→ **Exercise directions**:
Can you rewrite everything from the start of the data down to the line containing "Looking at the screenshot, I should (79, 35).", swapping "Feedback overview" for "Feedback summary" and leaving all else unchanged?

========================================

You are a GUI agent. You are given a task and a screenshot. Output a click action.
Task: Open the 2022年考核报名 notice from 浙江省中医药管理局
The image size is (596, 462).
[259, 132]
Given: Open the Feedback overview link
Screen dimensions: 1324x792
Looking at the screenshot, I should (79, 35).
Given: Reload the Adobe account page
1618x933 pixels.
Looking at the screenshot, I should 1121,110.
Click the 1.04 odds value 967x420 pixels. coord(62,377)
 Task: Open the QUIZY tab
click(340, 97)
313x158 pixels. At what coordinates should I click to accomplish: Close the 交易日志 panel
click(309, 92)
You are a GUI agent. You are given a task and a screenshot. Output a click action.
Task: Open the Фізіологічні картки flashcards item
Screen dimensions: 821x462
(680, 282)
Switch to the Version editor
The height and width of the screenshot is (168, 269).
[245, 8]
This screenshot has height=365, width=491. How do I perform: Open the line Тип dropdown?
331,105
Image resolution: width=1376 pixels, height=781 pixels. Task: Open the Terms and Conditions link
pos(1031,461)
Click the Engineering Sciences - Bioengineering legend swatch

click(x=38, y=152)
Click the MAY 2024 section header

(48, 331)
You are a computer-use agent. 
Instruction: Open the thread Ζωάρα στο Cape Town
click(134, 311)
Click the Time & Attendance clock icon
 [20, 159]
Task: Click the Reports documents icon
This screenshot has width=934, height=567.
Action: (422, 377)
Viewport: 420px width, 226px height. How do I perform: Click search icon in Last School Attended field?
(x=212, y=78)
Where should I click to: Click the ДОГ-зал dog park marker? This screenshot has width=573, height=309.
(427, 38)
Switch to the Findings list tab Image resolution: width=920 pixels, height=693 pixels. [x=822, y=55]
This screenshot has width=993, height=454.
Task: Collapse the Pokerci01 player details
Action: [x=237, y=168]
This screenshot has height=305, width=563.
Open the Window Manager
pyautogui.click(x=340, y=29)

========================================

→ **Answer for the task**:
You are a GUI agent. You are given a task and a screenshot. Output a click action.
Task: Open the 2022年考核报名 notice from 浙江省中医药管理局
The image size is (596, 462).
[259, 132]
Given: Open the Feedback summary link
Screen dimensions: 1324x792
Looking at the screenshot, I should (79, 35).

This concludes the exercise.